Можно сказать, что это ситуация, типичная для гражданской войны, но в данном случае есть одно отличие. Из гражданской войны в России в начале XX века не сформировались разные русские нации и государства — это была война белых русских и красных русских за то, кто из них будет править Россией, пусть даже первые в ней могли привлекать на свою сторону чехов, войска Антанты или немцев, а вторые — латышей и китайцев. Кстати, о последних — в Китае в этом смысле гражданская война происходила по схожему с Россией принципу, хотя отличие ее исхода было в том, что по ее результатам «белые китайцы» смогли создать свое государство — Тайвань. Но что интересно — Тайвань, возникший именно как оплот идейных китайских националистов, отстаивая свою независимость от коммунистического Китая, де-факто сформировался как отдельная политическая нация, самоидентификация с которой становится все более популярной среди его молодых жителей. Тот же процесс отождествления себя с локальным политическим сообществом с местным укладом и ценностями в их противопоставлении китайско-коммунистическим мы наблюдаем сегодня у китайцев Гонконга, переданного Лондоном Пекину.
В гражданской войне в России такого среди русских не было, возможно, потому что эти тенденции не успели получить развития, будучи пресеченными красной Москвой вместе с локальными антибольшевистскими русскими образованиями. И русских, и нерусских насильно запихнули в один советский народ, который в результате серии мутаций сегодня принял форму «русского мира». В нем, как уже писалось, могут совмещаться верность православию и сталинизму, по сути же речь идет о «магической душе» империи, которая может быть присуща ее родным или приемным детям поверх этнических границ, а иногда и традиционных религий, синкретизируемых в рамках евразийского культа.
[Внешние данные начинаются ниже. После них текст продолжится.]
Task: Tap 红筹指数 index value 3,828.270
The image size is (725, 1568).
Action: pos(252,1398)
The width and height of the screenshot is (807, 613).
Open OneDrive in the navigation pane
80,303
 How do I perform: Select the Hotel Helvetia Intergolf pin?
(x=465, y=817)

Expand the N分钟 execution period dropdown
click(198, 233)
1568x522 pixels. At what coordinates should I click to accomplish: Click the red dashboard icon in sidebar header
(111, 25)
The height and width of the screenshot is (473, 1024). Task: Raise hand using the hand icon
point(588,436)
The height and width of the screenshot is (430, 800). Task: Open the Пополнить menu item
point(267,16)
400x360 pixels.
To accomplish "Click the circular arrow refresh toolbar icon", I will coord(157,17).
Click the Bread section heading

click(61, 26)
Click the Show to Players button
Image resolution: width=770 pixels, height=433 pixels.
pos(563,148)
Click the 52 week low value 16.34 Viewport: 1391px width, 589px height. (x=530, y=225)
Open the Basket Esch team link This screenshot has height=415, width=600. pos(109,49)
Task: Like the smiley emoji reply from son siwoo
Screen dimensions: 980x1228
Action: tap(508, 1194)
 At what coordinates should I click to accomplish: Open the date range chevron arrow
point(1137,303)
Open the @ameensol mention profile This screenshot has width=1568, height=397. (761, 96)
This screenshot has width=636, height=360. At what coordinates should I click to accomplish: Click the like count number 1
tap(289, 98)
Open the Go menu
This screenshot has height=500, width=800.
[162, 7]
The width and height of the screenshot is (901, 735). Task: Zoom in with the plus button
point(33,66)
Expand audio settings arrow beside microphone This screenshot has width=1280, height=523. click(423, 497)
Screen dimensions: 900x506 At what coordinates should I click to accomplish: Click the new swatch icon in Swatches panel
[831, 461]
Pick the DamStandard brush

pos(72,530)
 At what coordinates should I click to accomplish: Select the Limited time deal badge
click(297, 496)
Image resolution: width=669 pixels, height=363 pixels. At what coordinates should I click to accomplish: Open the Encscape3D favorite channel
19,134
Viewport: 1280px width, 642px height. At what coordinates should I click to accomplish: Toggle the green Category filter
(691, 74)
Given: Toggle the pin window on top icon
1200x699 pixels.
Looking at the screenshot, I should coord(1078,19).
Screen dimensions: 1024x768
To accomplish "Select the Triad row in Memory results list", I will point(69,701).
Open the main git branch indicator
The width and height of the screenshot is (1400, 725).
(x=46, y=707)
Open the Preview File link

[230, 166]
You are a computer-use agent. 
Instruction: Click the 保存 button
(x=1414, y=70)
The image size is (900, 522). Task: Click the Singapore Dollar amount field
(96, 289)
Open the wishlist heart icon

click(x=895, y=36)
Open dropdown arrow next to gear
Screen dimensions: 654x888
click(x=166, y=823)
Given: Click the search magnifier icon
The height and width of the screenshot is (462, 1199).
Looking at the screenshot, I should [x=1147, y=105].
С поправкой на все отличия места и времени этот «русский мир» сегодня напоминает «римско-германский мир» в Европе накануне Нового времени, объединенный вокруг единых церкви и императора. Интересно, что хотя это образование называлось Священной Римской империей германской нации, его существование не только предшествовало появлению в нем наций в новоевропейском понимании, но и блокировало их. Ледоколом, взломавшим это имперско-церковное единство, стали Реформация и война протестантов с католиками — конфликт не просто абстрактных религиозных мировоззрений, но духовных, социальных и политических установок. Католиками в ней были те, кто отстаивал старый порядок и его единство — церковное и имперское, протестантами — те, кто бросал ему вызов, причем, в отличие от первых они характеризовались значительной гетерогенностью, и вероисповедной (лютеране, кальвинисты, гуситы и т. д.), и социально-политической (консервативные бюргеры Лютера и Кальвина и религиозные коммунисты Мюнцера).
На постсоветском пространстве, а именно в «русском мире» как его ядре сторонники его единства и гегемонии тоже выступают как своего рода «католики». Для противостоящих им «протестантов» в свою очередь любые майданы являются вдохновляющими примерами борьбы с «католическими» режимами и ее символами. И тут интересно как эта трансграничная борьба накладывается на процесс становления новых политических наций. Михаил Саакашвили — лидер грузинского Единого Национального Движения
, то есть, грузинской национально-демократической революции, будучи изгнанным из страны в результате победы мягкого «католического» реванша, превращается в украинского политика и патриота майданной, «протестантской» украинской политической нации, при этом оставаясь негласным лидером и родных грузинских «протестантов». Подобная же история происходит не только с российской либералкой Марией Гайдар, но и русским национал-социалистом Сергеем Коротких, который после Майдана становится одним из основателей украинского националистического батальона «Азов», а после и одной из ключевых фигур украинского националистического движения.То есть, в действительности украинская политическая нация размежевывается с «Русским миром» не по строгим границам украинского и русского этносов, вопреки тому, на чем настаивали как адепты «Русского мира», выставлявшие украинский национализм проектом галицийцев, так и часть последних, делающих акцент на «мову», но по принципу отношения к политическим религиям или, если угодно, гештальтам постсоветских аналогов «католицизма» и «протестантизма».